*EXERCISE GOAL*
Starting with the first line of the data below, copy each line up to and including the one containing "Given: Click 'Configured0'". Pictures stay out.

[Records from a collection]
· · · · ·

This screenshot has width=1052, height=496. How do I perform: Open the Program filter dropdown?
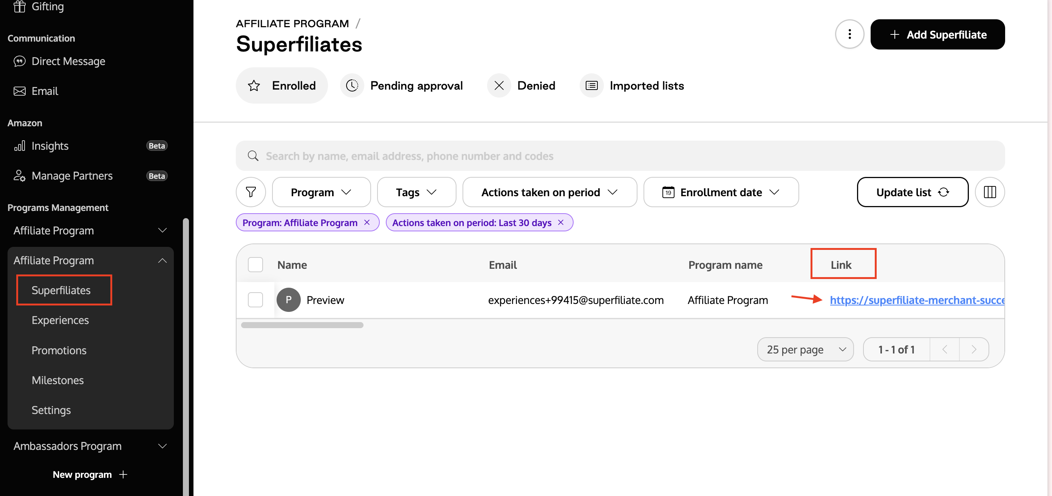click(321, 192)
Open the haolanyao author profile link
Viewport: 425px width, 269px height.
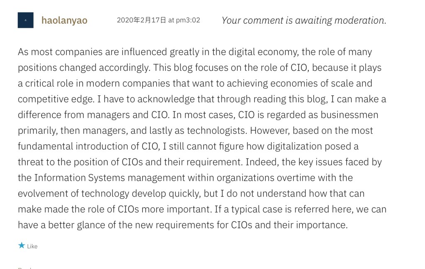(x=64, y=20)
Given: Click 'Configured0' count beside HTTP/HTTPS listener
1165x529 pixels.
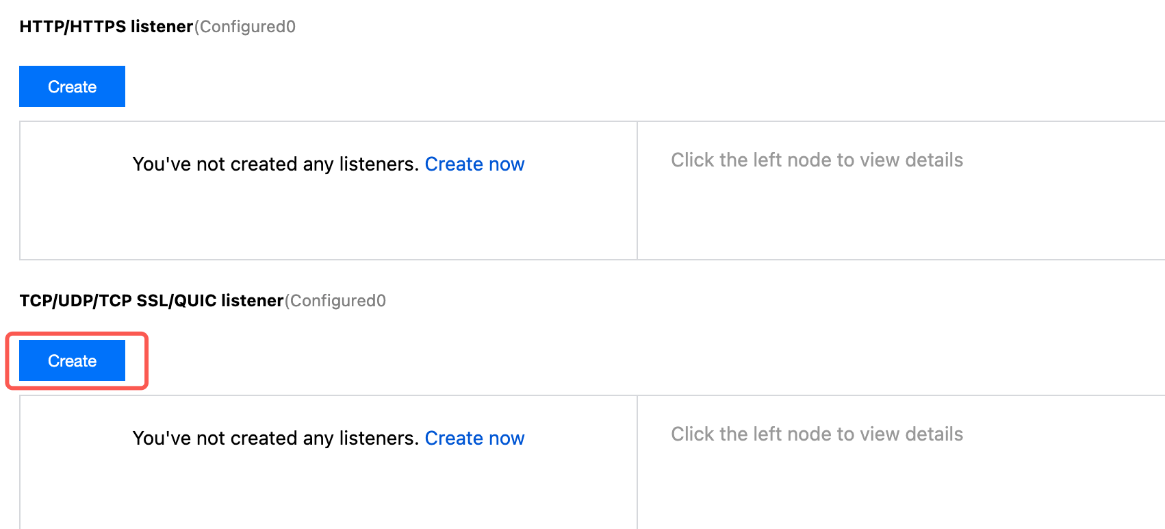Looking at the screenshot, I should 246,27.
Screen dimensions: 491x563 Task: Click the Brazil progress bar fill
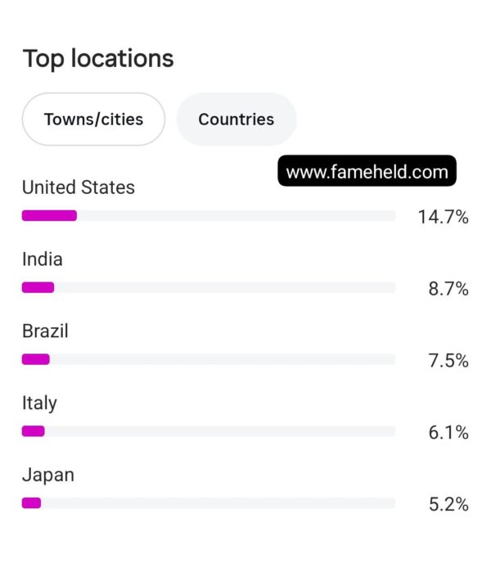[x=35, y=359]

· · · · ·

*SOLUTION FOR THIS EXERCISE*
This screenshot has width=1052, height=496. How do I perform: Open the Program filter dropdown?
click(321, 192)
Open the haolanyao author profile link
Viewport: 425px width, 269px height.
(x=64, y=20)
Given: Click 'Configured0' count beside HTTP/HTTPS listener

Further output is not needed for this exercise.